19 Ekim 2017 Perşembe

Nas Oteli (öykü)



Dışarısı kayıp bir rıhtım. İçinde bulunduğum bina son kullanma tarihine toslamak üzere olan bir şilep.
  

Demir almak üzere olduğumuzu hissediyorum da yazacaktım vazgeçtim. Ardından batışa çeyrek var cümlesi gelecekti belki. Nas oteli antetli kenarları kıvrık ve yer yer sararmış kağıdı buruşturup top haline getirerek yatağın üstüne fırlattım.
  Ellerim belimde yatağın ayak ucuyla aynalı konsol arasındaki kırk santim enindeki yerde durdum. Odanın yegane penceresinden görünen sokakta tek bir kıpırtı yok. Hiçbir ses de duyulmuyor. Buradaki bütün sesler dahili. Yan odada öksüren yaşlı adam, üst kattaki tuvalet sifonunun abartılı sesi. Koridorda kaçamak imal edilen üç beş laf. Nadiren bir kıkırdama. Pastel renk cümbüşünün içinden fışkıran bağırtık bir yaşam sevinci belirtisi.
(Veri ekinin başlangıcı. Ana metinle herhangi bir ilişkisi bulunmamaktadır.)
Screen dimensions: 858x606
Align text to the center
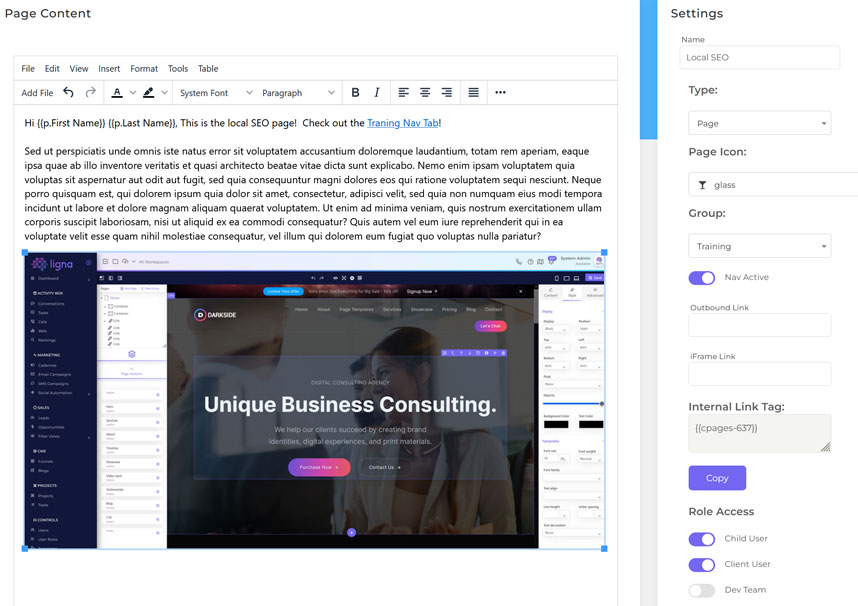tap(423, 92)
  Konsolun üzerinde duran camdan dökülmüş kül tablasını elime alıp tarttım. Yarım kilo en azından. İçimi çekerek dışarıya baktım. Kül tablasının belli bir ivmeyle camın yüzeyine çarptığı anı düşündüm. Kaslarım çekilmek üzere olan bir tetik gibiydi ki, kapının altından içeri sürülen kağıdın hışırtısıyla gevşedi.
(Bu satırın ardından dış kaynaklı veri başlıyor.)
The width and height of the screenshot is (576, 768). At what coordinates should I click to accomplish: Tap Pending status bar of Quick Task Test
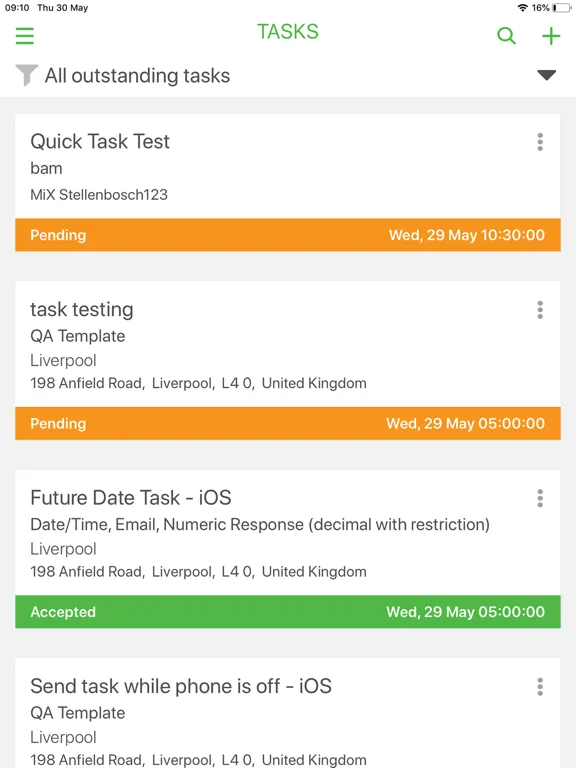pos(288,235)
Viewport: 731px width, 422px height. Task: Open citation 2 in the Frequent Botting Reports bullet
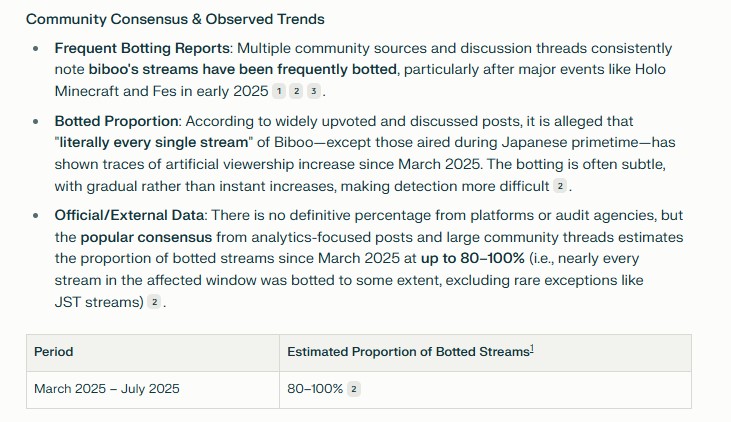click(x=296, y=91)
  Cam nesne elimde hızla kapıya doğru yürüdüm. Zarfın üstüne basarak  kapıyı açtım. Sağ yanımdaki oda kapısının önünde genç bir kadın kilidi açmaya çabalamaktaydı. Açık mavi kot pantolon ve tuğla rengi dar bir süveter vardı üzerinde. Ayaklarının hemen dibinde orta boylu beyaz bir deri valiz durmaktaydı. Beni görünce hayretle baktı. Elimdeki kül tablası çok dikkat çekmesin diye pantolonuma bastırdım.
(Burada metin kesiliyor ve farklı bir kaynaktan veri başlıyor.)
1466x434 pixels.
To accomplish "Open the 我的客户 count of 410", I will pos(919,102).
  “Affedersiniz, burada birini... şey yaptınız mı?”
  Kumral saçlı mavi gözlerinin altı biraz mor olan kadın bezgince başını salladı. “Hayır.”
  Zarf şimdi atıldı. Sizden başkası olamaz demek bir işe yaramazdı. Ayrıca çok büyük ihtimalle bu işi yapan o değildi. Yüzünde ne muzip, ne de içten pazarlıklı bir ifade hak getireydi. Aldığım ilk zarf değildi. Getireni görebilmeyi başaramamıştım şu ana kadar.
  “Yeni misiniz?”
  “Evet. Siz?”
  Kadın bunu başını çevirmeden söylemişti.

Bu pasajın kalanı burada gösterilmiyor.